• Tasks to complete:
1/ In the article about nursing students giving COVID-19 vaccines, in what city does Masha Crawford work full-time as an intensive care nurse?
2/ Decide whether each statement agrees with the article about nursing students giving COVID-19 vaccines: (a) The vaccination event was open to seniors in the community. (b) Gilbert Chan is a nursing instructor. (c) The students gave the vaccines in February.
3/ Extend the article about nursing students giving COVID-19 vaccines, starting after its last sentence.

Nursing students from West Coast University-Los Angeles finally got a chance to get back in the field this February by administering COVID-19 vaccines at Martin Luther King Jr. Community Hospital.
Led by WCU-Los Angeles nursing instructor Masha Crawford, the group said they were grateful to be taking part in the immunization effort, while also gaining valuable experience.
“Because of COVID-19, students have not been able to be in clinics and not practice as many of their physical skills,” Crawford said. “It’s nice to be in the hospital and to educate them about this disease and have them interact with the patients.”
MLK-LA Pharmacy Director Gilbert Chan said he was grateful to have the students’ help during the all-day event, which was open to seniors in the community, plus patients and employee family members of the hospital.
“It’s a great opportunity for the students to learn and participate in a community event during a pandemic,” Chan said.
Crawford, who also works full-time as an intensive care nurse in Santa Monica, said after seeing the impact COVID-19 had not only on the community but also on individual families, she took a lot of satisfaction in being able to educate while at the same time helping protect the public.
“This is definitely a great joy to me, and relief,” Crawford said, “because our ICU is still overloaded with COVID patients, some of whom are unfortunately dying — not all of them are recovering and coming home to their families.”

Collected data
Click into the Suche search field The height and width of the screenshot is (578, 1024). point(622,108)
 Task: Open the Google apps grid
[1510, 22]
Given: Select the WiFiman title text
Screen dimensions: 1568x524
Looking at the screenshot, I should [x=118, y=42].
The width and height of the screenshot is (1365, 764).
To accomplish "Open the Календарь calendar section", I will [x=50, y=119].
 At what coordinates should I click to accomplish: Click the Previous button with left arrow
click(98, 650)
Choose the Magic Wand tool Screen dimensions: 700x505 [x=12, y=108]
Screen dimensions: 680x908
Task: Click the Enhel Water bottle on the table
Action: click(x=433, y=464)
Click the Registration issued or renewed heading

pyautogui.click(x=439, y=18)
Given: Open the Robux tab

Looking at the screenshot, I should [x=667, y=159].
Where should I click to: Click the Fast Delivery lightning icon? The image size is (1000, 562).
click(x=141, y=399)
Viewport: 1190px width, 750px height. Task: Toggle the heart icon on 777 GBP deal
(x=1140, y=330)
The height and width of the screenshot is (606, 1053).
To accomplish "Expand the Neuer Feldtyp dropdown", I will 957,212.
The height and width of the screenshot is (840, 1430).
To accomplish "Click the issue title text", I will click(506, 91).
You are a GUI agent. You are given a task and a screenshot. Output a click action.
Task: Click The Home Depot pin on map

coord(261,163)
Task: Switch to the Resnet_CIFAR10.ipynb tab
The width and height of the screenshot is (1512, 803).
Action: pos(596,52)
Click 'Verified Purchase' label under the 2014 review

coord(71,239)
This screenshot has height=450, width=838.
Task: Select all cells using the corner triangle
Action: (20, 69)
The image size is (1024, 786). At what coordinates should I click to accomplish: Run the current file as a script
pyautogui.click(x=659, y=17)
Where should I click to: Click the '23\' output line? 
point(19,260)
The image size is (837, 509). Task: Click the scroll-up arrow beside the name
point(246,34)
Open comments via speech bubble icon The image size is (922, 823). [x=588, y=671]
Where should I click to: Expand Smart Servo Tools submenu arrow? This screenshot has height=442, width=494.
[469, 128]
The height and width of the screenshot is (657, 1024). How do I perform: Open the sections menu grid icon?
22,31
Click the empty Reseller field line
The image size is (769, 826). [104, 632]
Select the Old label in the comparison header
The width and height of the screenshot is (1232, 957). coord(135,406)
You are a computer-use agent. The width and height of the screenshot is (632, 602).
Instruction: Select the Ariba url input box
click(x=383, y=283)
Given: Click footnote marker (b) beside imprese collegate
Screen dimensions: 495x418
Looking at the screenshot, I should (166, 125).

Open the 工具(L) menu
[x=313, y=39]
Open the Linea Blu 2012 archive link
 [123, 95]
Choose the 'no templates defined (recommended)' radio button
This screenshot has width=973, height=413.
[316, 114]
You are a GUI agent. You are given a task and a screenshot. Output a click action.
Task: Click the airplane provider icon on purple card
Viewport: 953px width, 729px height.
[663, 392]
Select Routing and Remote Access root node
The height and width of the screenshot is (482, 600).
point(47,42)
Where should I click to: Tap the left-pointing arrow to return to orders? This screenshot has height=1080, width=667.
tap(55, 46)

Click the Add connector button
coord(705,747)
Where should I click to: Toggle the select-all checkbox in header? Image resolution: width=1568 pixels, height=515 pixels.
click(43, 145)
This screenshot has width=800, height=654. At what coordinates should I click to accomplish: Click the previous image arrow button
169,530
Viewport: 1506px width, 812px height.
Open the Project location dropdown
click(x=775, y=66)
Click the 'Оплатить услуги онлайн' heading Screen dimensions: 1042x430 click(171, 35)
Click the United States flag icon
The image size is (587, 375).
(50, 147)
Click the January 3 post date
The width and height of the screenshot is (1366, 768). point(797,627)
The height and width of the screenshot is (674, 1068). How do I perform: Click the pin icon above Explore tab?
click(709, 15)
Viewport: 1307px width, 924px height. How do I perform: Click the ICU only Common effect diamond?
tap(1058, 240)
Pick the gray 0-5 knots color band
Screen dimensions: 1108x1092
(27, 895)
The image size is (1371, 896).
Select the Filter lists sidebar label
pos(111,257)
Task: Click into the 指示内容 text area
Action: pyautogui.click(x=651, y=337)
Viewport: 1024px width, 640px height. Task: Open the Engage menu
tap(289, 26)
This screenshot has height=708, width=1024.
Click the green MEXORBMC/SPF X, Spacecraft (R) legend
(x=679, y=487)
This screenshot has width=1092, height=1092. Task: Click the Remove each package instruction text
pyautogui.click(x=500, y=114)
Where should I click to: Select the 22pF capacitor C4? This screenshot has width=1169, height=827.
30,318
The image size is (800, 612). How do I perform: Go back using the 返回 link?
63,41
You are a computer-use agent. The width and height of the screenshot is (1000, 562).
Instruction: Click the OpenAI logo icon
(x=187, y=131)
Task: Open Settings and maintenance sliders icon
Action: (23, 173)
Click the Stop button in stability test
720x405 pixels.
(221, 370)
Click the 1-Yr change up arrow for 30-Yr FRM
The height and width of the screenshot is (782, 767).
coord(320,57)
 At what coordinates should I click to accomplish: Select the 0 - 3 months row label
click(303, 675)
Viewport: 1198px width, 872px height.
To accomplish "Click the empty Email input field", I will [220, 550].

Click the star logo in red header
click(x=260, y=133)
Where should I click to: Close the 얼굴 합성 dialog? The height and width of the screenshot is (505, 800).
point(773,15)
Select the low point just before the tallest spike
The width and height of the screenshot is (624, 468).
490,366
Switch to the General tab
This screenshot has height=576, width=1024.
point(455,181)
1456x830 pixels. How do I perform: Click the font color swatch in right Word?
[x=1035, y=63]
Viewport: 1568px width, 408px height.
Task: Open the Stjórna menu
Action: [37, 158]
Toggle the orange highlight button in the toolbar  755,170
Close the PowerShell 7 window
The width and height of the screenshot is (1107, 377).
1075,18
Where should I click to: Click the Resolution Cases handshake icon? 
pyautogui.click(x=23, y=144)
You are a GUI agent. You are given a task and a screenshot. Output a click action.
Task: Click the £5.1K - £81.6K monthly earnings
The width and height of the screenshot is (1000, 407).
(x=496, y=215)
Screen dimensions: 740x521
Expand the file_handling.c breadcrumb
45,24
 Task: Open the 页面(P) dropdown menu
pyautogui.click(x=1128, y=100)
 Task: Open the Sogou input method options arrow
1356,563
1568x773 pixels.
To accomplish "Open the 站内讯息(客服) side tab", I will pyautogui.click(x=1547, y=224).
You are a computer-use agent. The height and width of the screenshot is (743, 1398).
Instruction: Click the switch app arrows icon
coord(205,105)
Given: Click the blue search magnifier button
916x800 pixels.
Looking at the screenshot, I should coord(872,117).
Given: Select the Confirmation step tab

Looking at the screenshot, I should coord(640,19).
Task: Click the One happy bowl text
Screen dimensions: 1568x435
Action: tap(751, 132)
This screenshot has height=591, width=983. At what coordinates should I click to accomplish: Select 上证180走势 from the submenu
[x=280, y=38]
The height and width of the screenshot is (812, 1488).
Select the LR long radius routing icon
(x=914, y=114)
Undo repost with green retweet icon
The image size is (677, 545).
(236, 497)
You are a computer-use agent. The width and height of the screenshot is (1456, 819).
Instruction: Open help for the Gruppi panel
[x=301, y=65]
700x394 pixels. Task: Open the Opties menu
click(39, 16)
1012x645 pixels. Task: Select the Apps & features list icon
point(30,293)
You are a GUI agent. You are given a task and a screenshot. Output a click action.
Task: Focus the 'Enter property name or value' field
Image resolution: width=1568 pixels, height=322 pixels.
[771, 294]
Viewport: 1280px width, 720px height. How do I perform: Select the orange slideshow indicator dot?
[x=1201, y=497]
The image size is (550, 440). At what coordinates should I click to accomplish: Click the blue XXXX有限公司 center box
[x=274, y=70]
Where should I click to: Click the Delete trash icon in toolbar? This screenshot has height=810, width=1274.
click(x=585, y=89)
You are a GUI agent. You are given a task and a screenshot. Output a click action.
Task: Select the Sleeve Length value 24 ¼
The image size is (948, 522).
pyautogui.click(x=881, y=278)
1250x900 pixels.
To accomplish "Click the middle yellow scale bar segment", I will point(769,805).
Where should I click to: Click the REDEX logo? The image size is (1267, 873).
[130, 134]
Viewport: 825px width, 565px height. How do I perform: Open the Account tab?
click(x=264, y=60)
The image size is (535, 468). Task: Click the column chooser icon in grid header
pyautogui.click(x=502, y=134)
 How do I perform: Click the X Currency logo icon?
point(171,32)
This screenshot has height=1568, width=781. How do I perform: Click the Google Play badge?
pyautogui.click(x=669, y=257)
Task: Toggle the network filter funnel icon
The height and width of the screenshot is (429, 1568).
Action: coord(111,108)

• Responses by item number:
1/ Santa Monica

2/
(a) Yes: "which was open to seniors in the community"
(b) No: "MLK-LA Pharmacy Director Gilbert Chan"
(c) Yes: "this February"

3/
During the clinic, the five students worked with hospital staff to organize patients and administered about 100 vaccinations in total. Between patients, the students said they missed being among their classmates and couldn’t wait to be back in campus.
“I miss going back to the campus and seeing all the staff and students working together,” WCU-LA student Dominic Agsalud said.
The significance of contributing to the effort to end the pandemic — while still a student — was also not lost on the aspiring healthcare workers.
“It’s amazing to be a part of such a historic moment and be able to vaccinate people who are vulnerable and help protect the community,” WCU-LA student Kelsey Webb said. “I’m excited to be able to tell my kids in the future that I was part of something so historic, that they will be learning about in their history books.”